Une proposition inattendue fait couler le sang chaud : les États‑Unis envisagent d’installer, au Kenya, un centre de quarantaine et de traitement dédié aux Américains exposés au virus Ebola, afin d’éviter tout risque de contagion sur le sol américain.
L’épidémie d’Ebola, causée par la souche Bundibugyo, sévit dans le République démocratique du Congo (RDC) et l’Ouganda. Selon les données du CDC, la RDC compte 906 cas suspects dont 105 confirmés, avec 223 décès suspects et 10 décès confirmés. L’Ouganda a enregistré 7 cas confirmés et un décès.
| Pays | Cas suspects | Cas confirmés | Décès suspects | Décès confirmés |
|---|---|---|---|---|
| RDC | 906 | 105 | 223 | 10 |
| Ouganda | – | 7 | – | 1 |
Le Trump administration, avec le soutien du U.S. Public Health Service Commissioned Corps (branche uniformée du Department of Health and Human Services), prépare le déploiement d’officiers de santé publique au Kenya. Le projet, encore en attente d’une approbation officielle du gouvernement kenyan, prévoit un établissement « équivalent » à un laboratoire de niveau BSL‑4 pour isoler, soigner et, si nécessaire, traiter sur place les citoyens américains à haut risque.
« Le gouvernement américain prévoit désormais de fournir un traitement complet au Kenya, au lieu de transférer les patients vers l’Europe », ont déclaré des initiés au New York Times.
Cette orientation marque une rupture avec les procédures précédentes, qui consistaient à évacuer les cas vers des centres de haute biocontention aux États‑Unis (Emory, Atlanta) ou vers l’Europe.
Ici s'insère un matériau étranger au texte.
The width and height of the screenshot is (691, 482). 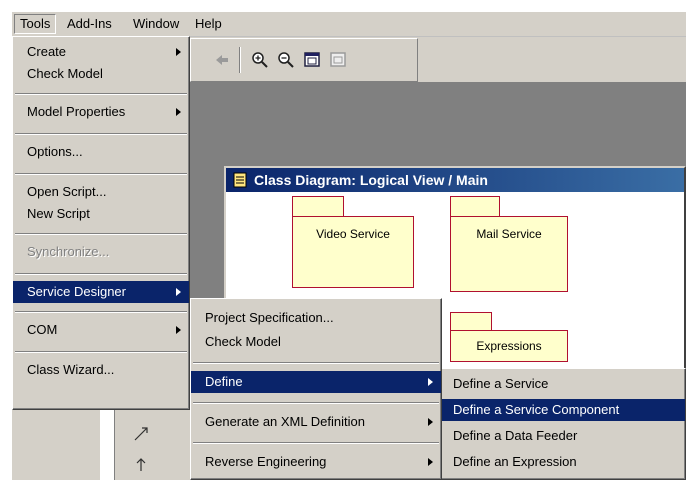 What do you see at coordinates (353, 234) in the screenshot?
I see `package-label: Video Service` at bounding box center [353, 234].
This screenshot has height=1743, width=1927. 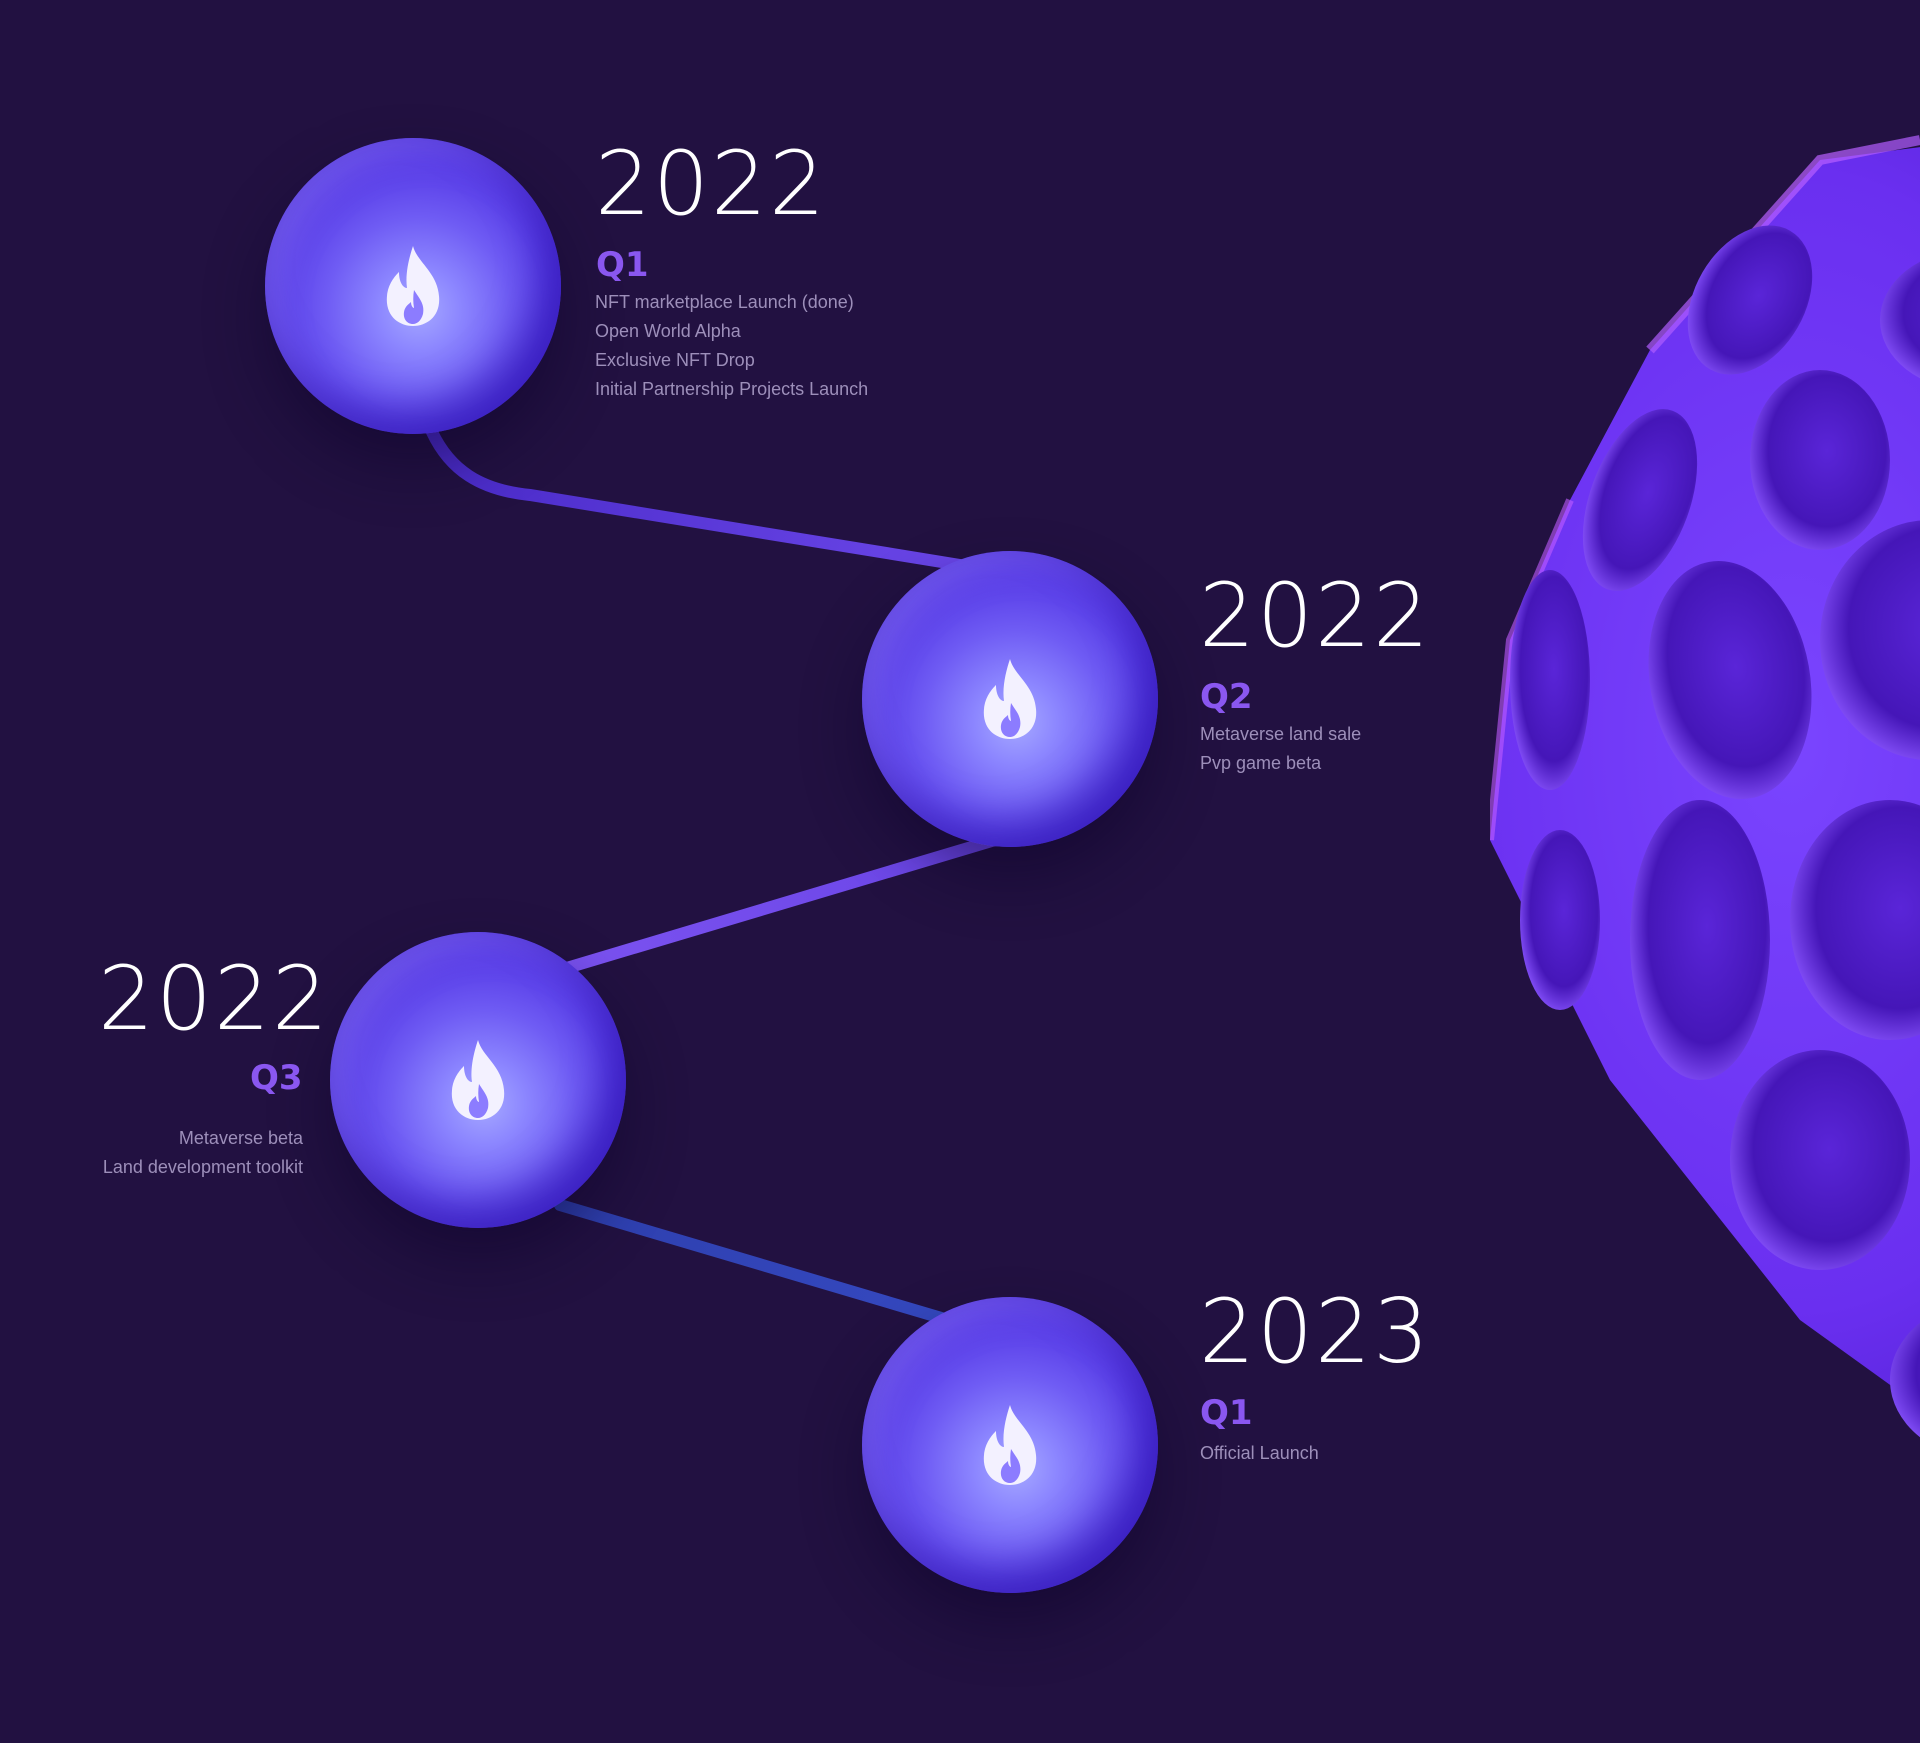 What do you see at coordinates (1315, 1332) in the screenshot?
I see `milestone-4-year: 2023` at bounding box center [1315, 1332].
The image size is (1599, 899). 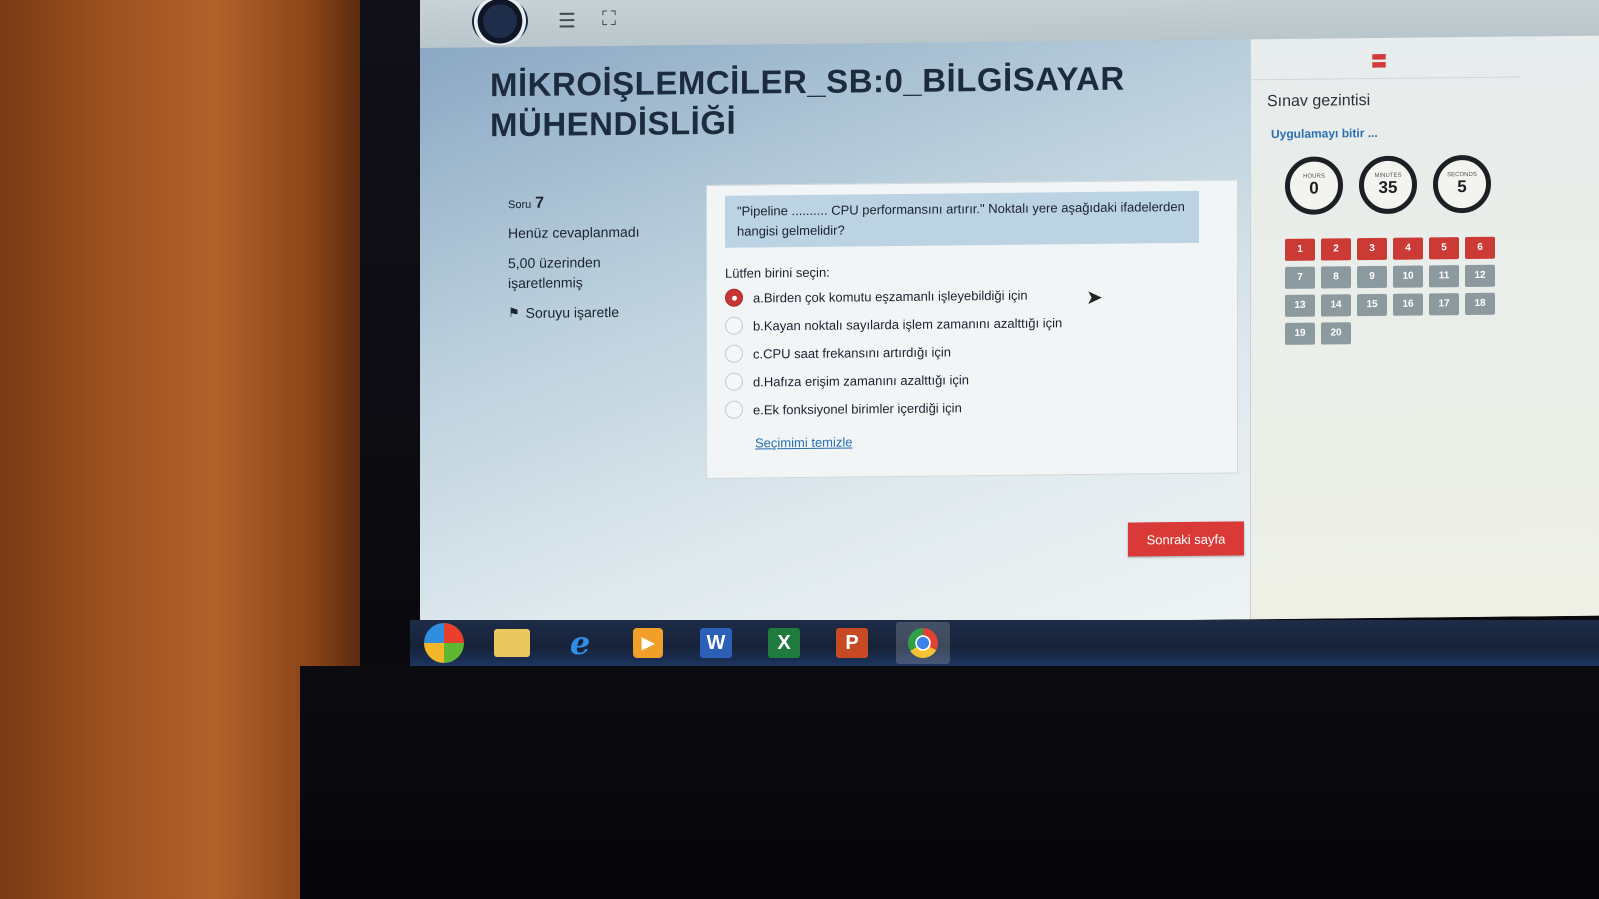 I want to click on word-icon: W, so click(x=716, y=643).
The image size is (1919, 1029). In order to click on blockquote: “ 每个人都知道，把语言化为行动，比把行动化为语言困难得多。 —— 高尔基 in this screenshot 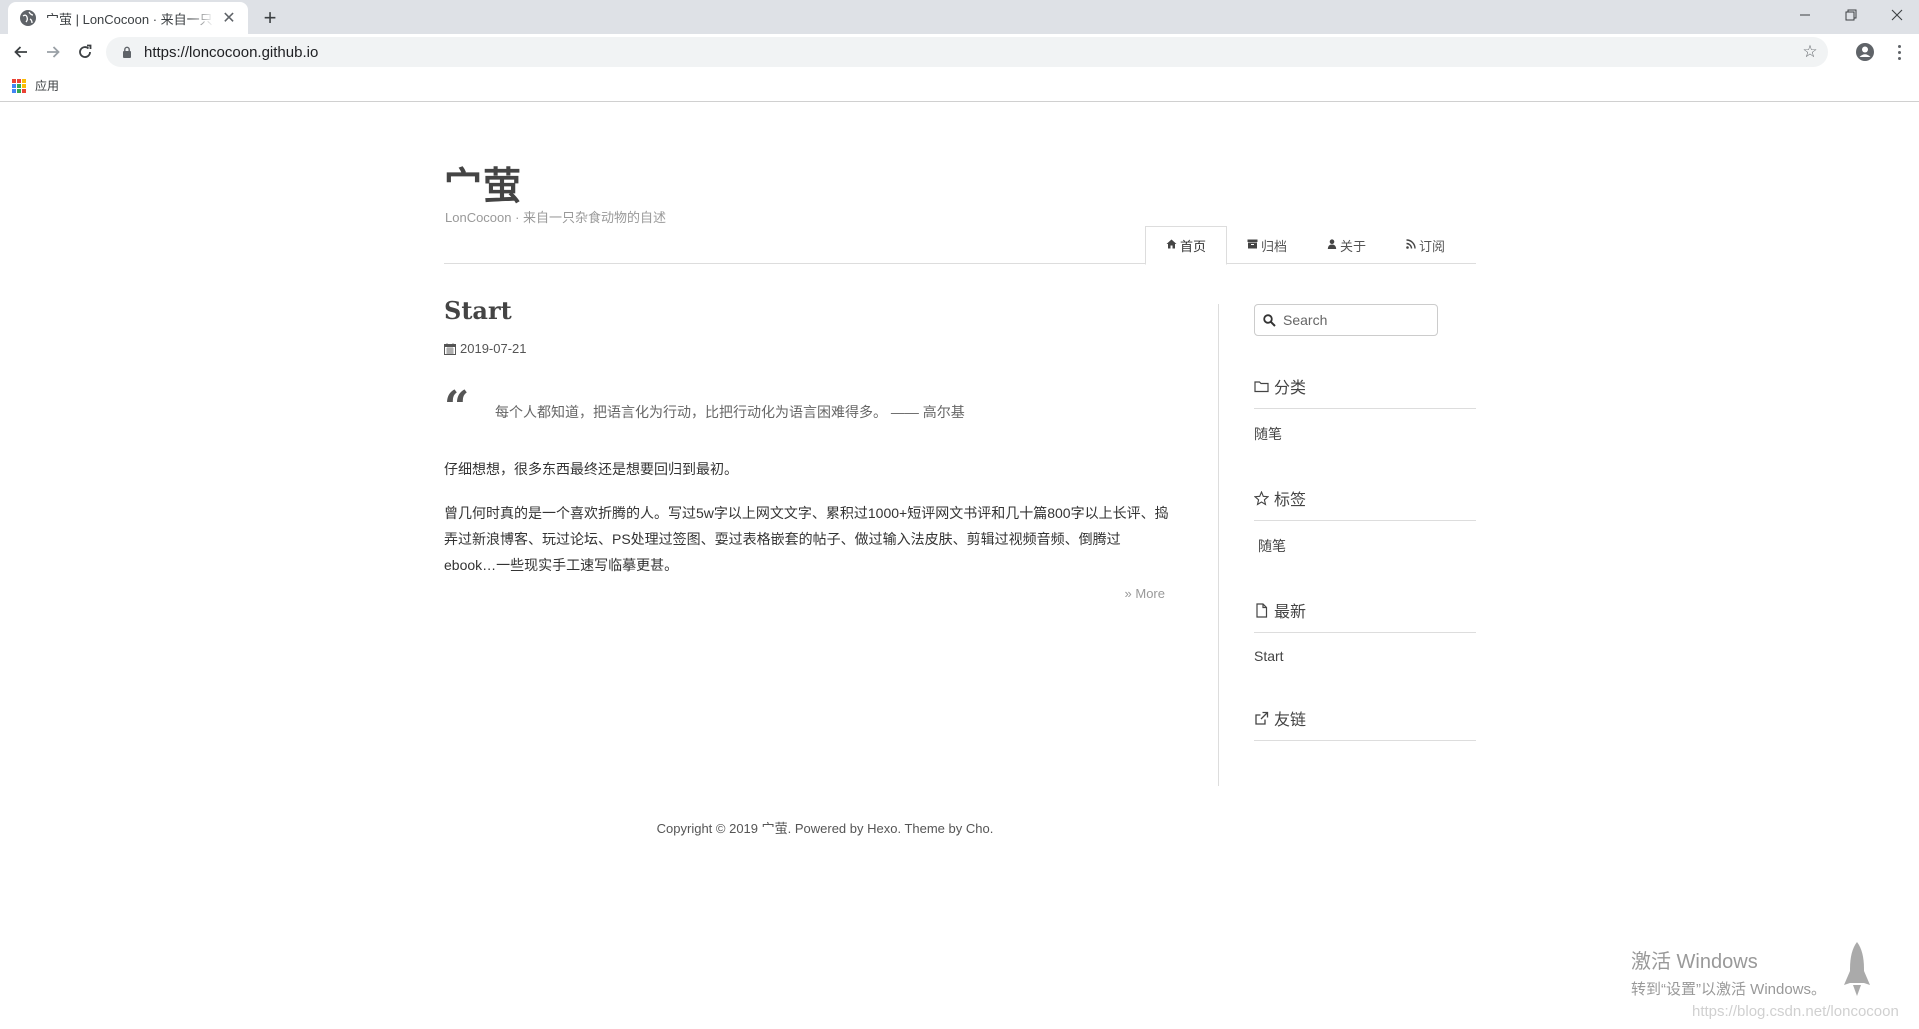, I will do `click(806, 408)`.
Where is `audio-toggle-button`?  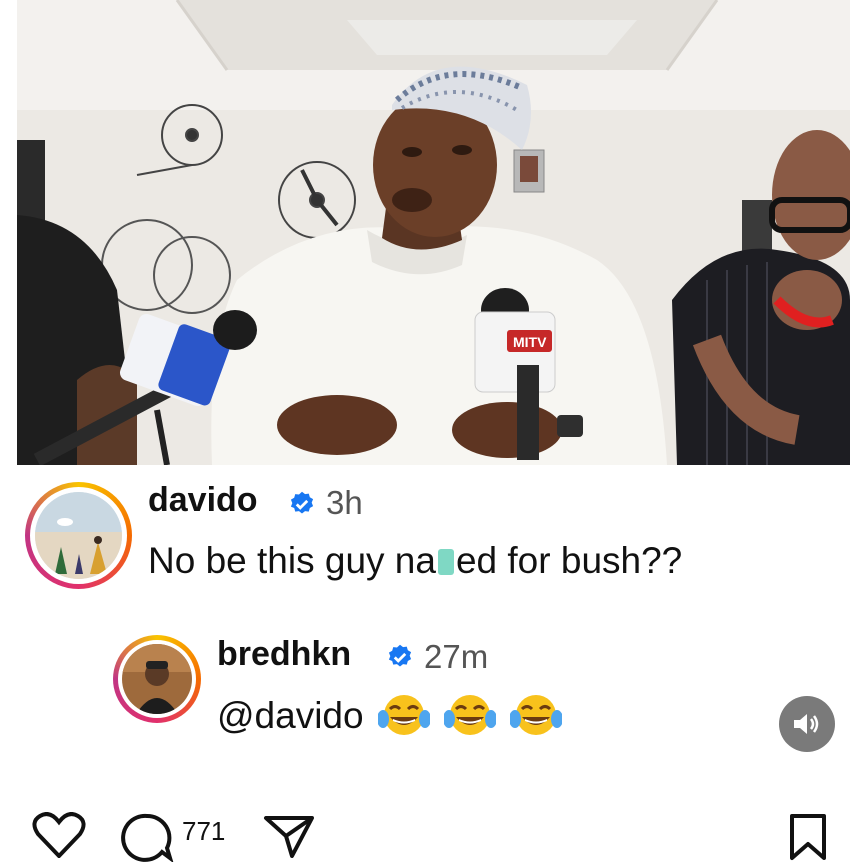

Les partisans du plan soutiennent qu’il élimine le danger d’un transport aérien à longue distance, alors que les critiques l’accusent d’abdicuer de la responsabilité morale d’amener les Américains blessés chez eux.
Si le Kenya accepte, le pays deviendra un pivot de la diplomatie sanitaire américaine, mais il devra également garantir que le site fonctionnera sous la surveillance locale afin d’éviter tout débordement qui pourrait menacer la santé publique de l’Afrique de l’Est.
Le monde attend la décision kenyane ; l’enjeu est de savoir où se traceront les nouvelles frontières de la sécurité sanitaire internationale.